Studio album by Alannah Myles
- Released: October 13, 1992
- Studio: Brooklyn Recording (New York City) Saturn Sound (Studio City, California) Mad Dog Studios (Burbank, California) The Complex, Westlake Studios and Image Recording Studios (Los Angeles, California) Capitol Studios and A&M Studios (Hollywood, California);
- Genre: Rock
- Length: 50:10
- Label: Atlantic
- Producer: David Tyson

Alannah Myles chronology
| Alannah Myles (1989) | Rockinghorse (1992) | A-lan-nah (1995) |

Singles from Alannah Myles
- "Song Instead of a Kiss" Released: October 13, 1992;

= Rockinghorse =

Rockinghorse is the second studio album by Canadian singer-songwriter Alannah Myles, released on October 13, 1992, by Atlantic Records. It spawned three singles and two songs that weren't released as singles, but charted on RPM Top Singles Chart, "Song Instead of a Kiss", "Tumbleweed", "Our World, Our Times", "Living on a Memory", and "Sonny Say You Will" (the first one of which Myles co-wrote). The album was nominated for Best Rock Vocal Performance, Female at the 35th Annual Grammy Awards.

### DATA FOR ANALYSIS
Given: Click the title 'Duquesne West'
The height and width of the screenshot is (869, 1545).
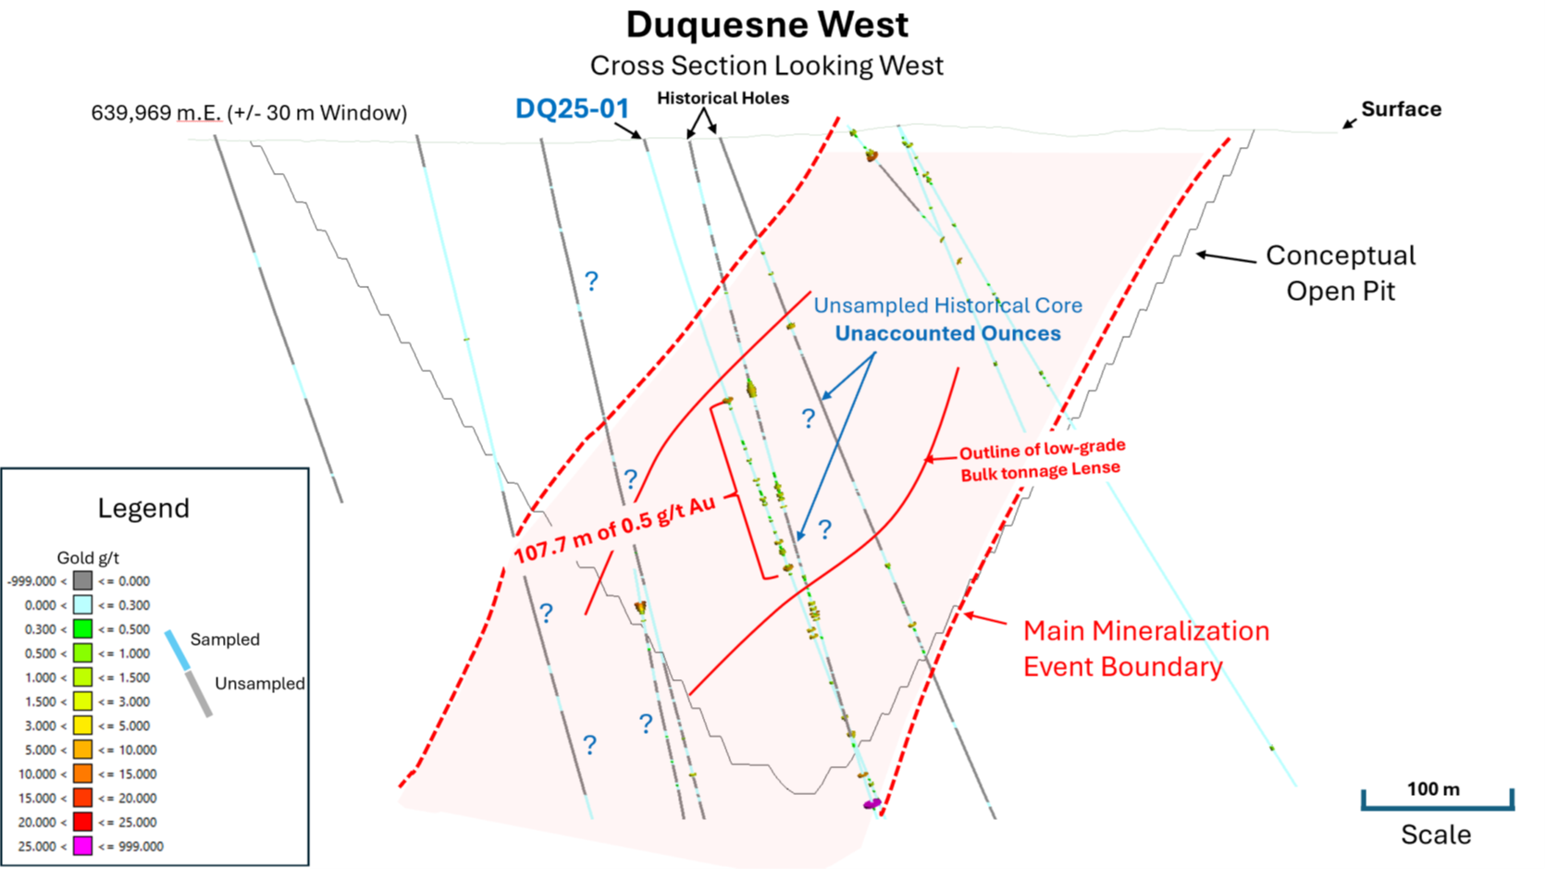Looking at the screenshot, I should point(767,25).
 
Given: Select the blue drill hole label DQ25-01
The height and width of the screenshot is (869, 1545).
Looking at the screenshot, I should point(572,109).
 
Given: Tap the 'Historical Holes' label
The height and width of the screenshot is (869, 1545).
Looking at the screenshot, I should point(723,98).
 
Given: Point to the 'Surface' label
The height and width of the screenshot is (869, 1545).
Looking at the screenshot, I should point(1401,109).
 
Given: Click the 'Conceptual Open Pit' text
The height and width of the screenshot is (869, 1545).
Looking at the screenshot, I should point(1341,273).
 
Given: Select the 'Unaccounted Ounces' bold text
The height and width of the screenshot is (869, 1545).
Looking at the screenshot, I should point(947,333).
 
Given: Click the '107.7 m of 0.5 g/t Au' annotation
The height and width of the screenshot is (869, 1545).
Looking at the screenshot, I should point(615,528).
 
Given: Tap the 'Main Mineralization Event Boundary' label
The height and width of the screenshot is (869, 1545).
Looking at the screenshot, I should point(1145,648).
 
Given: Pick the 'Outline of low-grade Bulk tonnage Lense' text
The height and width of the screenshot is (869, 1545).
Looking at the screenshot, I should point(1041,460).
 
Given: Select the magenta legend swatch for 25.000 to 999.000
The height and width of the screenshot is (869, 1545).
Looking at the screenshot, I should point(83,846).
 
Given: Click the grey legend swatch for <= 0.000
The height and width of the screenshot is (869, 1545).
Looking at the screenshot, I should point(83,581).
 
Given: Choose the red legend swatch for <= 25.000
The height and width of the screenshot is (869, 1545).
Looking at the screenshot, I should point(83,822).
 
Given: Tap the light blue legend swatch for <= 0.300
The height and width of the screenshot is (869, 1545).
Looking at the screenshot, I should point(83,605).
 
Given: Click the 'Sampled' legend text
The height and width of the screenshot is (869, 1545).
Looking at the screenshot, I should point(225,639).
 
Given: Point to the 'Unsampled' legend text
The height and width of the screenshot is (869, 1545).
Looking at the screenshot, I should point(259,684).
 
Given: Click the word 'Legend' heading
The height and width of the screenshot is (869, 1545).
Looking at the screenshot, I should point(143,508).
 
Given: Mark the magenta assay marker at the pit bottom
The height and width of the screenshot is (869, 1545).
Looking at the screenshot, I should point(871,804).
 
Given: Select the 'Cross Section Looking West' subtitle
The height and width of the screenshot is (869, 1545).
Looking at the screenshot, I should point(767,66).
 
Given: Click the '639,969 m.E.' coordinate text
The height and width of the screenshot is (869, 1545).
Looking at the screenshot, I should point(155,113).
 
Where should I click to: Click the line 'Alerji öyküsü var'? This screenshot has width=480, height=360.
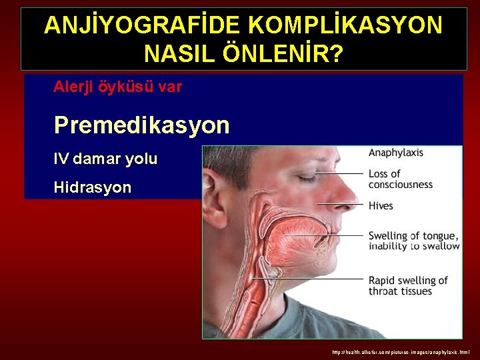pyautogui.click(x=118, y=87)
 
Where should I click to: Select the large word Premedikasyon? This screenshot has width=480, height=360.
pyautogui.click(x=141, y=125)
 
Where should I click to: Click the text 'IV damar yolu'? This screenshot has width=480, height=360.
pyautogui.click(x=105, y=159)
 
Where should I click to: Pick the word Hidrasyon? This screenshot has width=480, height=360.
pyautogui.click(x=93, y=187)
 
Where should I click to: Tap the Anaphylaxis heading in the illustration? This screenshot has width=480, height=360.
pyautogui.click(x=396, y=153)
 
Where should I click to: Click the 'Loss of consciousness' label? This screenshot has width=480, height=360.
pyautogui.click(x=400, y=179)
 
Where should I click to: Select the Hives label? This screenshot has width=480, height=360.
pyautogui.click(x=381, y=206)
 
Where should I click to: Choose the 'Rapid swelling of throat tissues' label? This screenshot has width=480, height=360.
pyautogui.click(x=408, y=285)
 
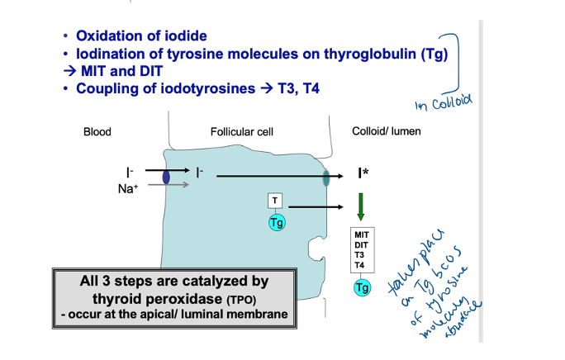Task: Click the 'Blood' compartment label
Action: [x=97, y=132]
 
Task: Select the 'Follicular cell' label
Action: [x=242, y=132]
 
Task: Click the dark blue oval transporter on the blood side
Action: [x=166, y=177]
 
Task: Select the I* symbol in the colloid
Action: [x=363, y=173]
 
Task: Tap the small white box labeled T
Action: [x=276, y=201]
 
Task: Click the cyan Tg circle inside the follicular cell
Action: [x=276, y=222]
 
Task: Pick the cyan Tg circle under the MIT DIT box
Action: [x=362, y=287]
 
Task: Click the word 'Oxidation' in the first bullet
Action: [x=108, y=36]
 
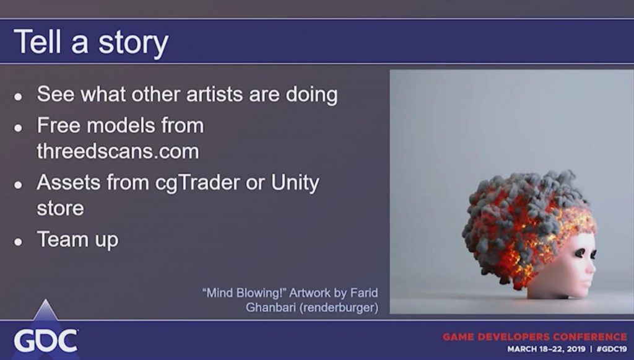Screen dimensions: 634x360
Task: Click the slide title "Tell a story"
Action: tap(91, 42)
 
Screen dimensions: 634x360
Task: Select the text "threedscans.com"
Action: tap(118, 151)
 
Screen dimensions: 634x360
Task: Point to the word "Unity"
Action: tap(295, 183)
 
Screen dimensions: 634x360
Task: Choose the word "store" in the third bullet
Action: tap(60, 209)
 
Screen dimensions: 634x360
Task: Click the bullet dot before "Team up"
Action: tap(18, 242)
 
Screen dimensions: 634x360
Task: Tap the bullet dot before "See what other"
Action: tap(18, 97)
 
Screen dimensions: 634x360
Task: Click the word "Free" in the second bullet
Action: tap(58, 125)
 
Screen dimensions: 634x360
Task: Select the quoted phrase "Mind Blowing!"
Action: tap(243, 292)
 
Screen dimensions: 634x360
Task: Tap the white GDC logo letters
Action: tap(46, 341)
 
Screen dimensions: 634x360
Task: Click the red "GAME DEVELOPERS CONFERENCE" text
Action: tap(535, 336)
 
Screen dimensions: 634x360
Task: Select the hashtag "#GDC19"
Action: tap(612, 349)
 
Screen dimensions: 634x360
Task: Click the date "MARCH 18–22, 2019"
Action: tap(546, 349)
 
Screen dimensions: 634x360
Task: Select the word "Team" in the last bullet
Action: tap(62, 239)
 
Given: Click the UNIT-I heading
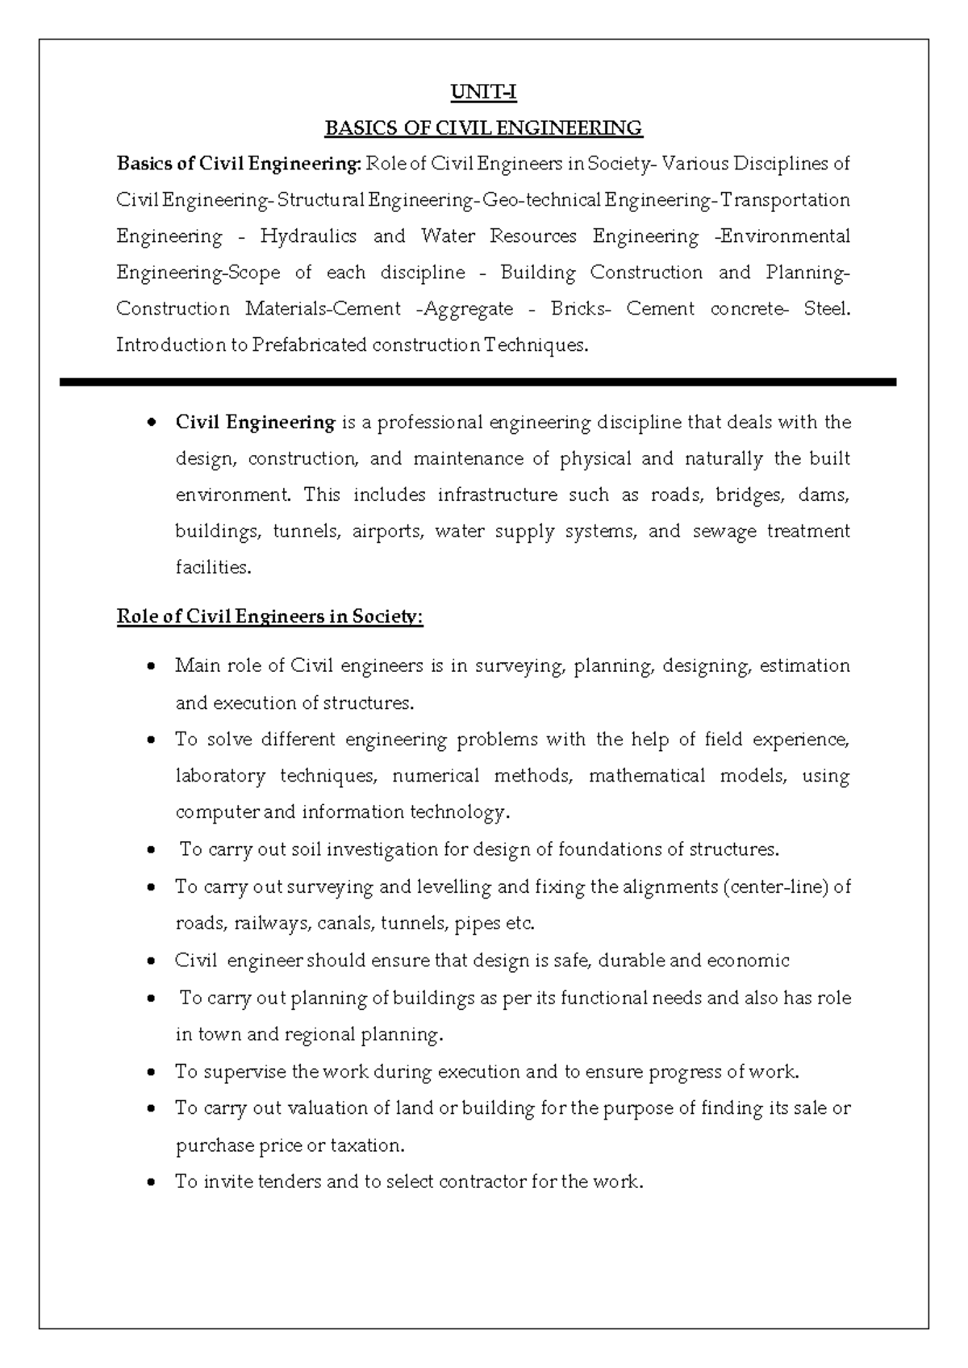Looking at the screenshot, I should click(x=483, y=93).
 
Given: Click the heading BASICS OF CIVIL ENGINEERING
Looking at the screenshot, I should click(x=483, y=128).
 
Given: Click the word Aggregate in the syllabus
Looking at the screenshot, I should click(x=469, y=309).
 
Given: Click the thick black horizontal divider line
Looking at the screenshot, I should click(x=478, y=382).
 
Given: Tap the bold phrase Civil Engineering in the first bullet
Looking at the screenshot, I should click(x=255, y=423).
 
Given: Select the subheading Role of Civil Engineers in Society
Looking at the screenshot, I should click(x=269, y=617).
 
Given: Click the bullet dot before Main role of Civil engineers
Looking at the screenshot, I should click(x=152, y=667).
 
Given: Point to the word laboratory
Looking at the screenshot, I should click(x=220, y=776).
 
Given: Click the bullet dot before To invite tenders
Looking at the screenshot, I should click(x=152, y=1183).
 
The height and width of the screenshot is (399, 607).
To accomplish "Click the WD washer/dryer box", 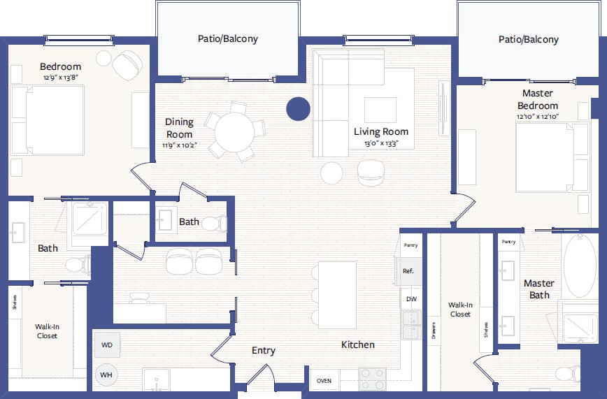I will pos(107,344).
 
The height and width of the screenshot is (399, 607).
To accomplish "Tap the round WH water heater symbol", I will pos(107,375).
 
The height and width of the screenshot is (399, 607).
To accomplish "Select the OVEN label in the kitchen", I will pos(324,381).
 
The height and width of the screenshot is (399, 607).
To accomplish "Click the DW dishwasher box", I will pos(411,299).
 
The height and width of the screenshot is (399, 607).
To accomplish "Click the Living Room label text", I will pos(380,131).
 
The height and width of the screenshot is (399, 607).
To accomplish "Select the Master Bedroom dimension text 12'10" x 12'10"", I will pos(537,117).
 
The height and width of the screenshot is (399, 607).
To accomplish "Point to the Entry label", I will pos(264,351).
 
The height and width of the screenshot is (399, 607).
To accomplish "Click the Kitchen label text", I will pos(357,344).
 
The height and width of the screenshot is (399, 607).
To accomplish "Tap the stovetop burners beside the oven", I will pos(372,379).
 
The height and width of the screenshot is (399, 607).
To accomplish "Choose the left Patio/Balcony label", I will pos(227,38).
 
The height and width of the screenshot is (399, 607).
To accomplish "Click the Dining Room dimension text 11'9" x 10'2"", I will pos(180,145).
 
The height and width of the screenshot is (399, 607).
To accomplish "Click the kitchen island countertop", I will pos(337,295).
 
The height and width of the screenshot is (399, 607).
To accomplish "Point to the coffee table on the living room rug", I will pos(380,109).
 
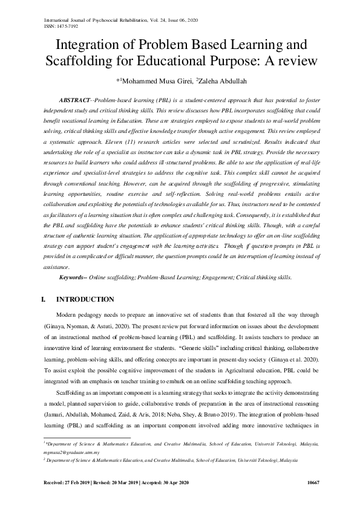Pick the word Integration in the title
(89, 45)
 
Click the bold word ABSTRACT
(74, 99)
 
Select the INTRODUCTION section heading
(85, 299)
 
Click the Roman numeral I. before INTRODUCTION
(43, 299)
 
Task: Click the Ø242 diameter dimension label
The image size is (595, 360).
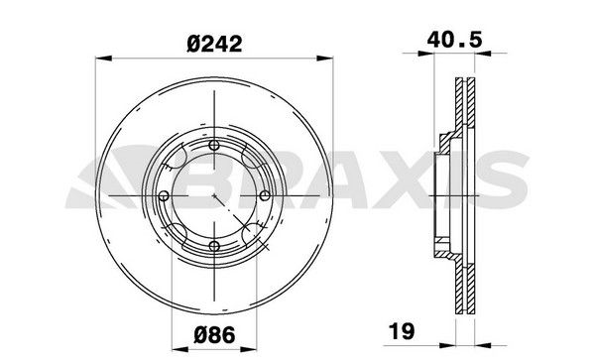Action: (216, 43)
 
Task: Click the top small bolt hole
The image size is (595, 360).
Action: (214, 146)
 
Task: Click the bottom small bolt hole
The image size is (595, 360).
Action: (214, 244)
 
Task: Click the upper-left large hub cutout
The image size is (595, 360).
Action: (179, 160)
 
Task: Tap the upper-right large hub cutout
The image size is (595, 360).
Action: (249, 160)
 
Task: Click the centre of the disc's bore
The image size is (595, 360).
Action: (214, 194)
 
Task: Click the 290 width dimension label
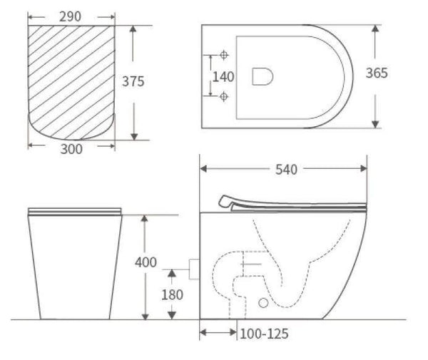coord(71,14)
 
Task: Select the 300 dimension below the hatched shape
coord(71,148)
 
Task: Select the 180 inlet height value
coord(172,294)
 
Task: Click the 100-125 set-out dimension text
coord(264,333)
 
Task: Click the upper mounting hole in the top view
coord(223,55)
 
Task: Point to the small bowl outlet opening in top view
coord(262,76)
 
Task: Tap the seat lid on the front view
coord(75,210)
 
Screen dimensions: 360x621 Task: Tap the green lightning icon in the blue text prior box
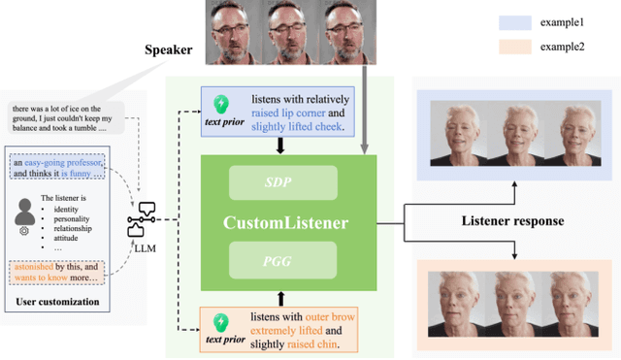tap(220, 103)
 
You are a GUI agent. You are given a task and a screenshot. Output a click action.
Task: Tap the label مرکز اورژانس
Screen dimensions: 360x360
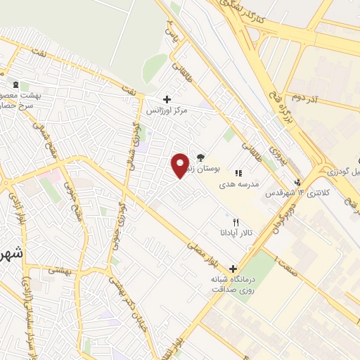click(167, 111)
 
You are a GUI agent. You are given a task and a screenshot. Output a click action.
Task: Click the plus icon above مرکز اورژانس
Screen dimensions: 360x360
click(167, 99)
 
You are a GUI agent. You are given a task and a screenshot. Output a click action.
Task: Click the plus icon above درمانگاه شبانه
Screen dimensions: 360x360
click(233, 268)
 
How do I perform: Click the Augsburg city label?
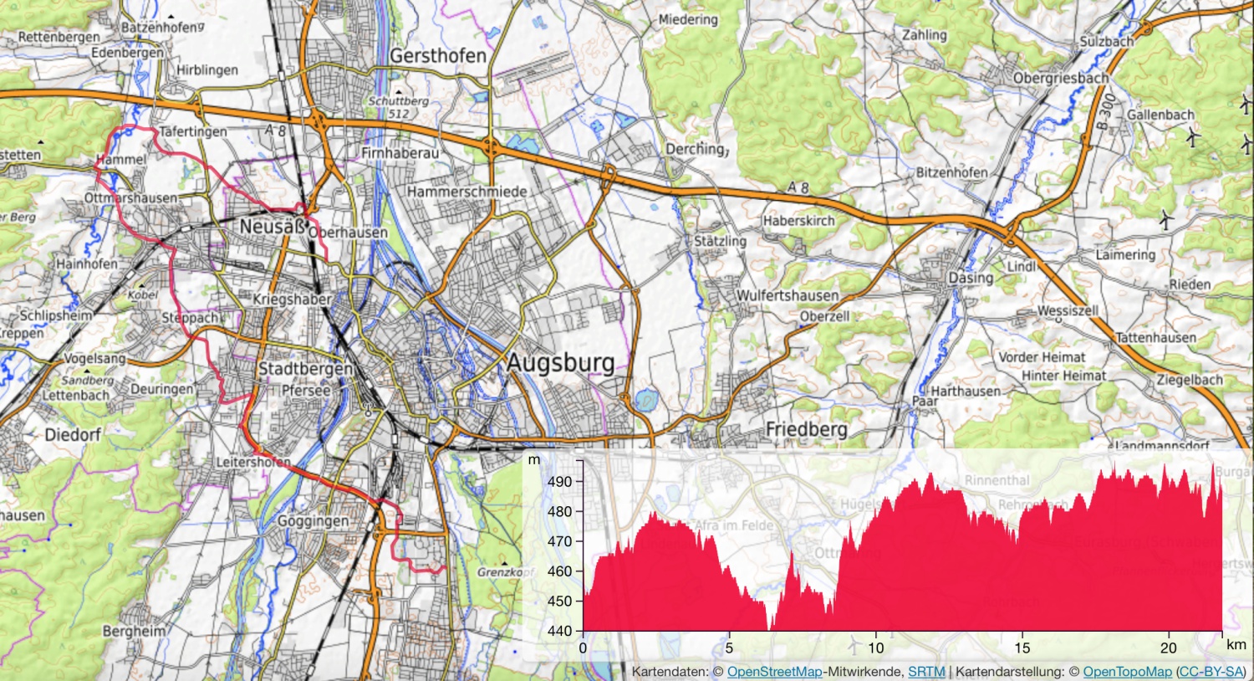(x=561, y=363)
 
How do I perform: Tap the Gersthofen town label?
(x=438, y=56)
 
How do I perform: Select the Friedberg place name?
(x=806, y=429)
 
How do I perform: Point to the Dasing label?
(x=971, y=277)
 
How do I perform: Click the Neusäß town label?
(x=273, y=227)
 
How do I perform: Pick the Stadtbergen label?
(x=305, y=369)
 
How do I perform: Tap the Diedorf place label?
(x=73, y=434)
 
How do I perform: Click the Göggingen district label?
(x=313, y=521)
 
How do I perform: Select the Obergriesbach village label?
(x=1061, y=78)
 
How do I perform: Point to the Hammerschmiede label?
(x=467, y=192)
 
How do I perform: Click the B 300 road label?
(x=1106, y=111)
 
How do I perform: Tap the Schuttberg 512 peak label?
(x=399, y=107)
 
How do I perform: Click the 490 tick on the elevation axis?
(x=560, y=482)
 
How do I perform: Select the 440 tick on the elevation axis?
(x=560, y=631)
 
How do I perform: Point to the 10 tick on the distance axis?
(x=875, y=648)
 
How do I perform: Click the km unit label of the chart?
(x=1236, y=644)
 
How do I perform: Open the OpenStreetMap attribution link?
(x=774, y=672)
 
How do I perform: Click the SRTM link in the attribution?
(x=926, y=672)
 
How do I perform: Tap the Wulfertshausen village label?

### WHAT YOU NEED TO DO
According to the text about the album Rockinghorse, which record label released it?

### EXERCISE RESPONSE
Atlantic Records released it.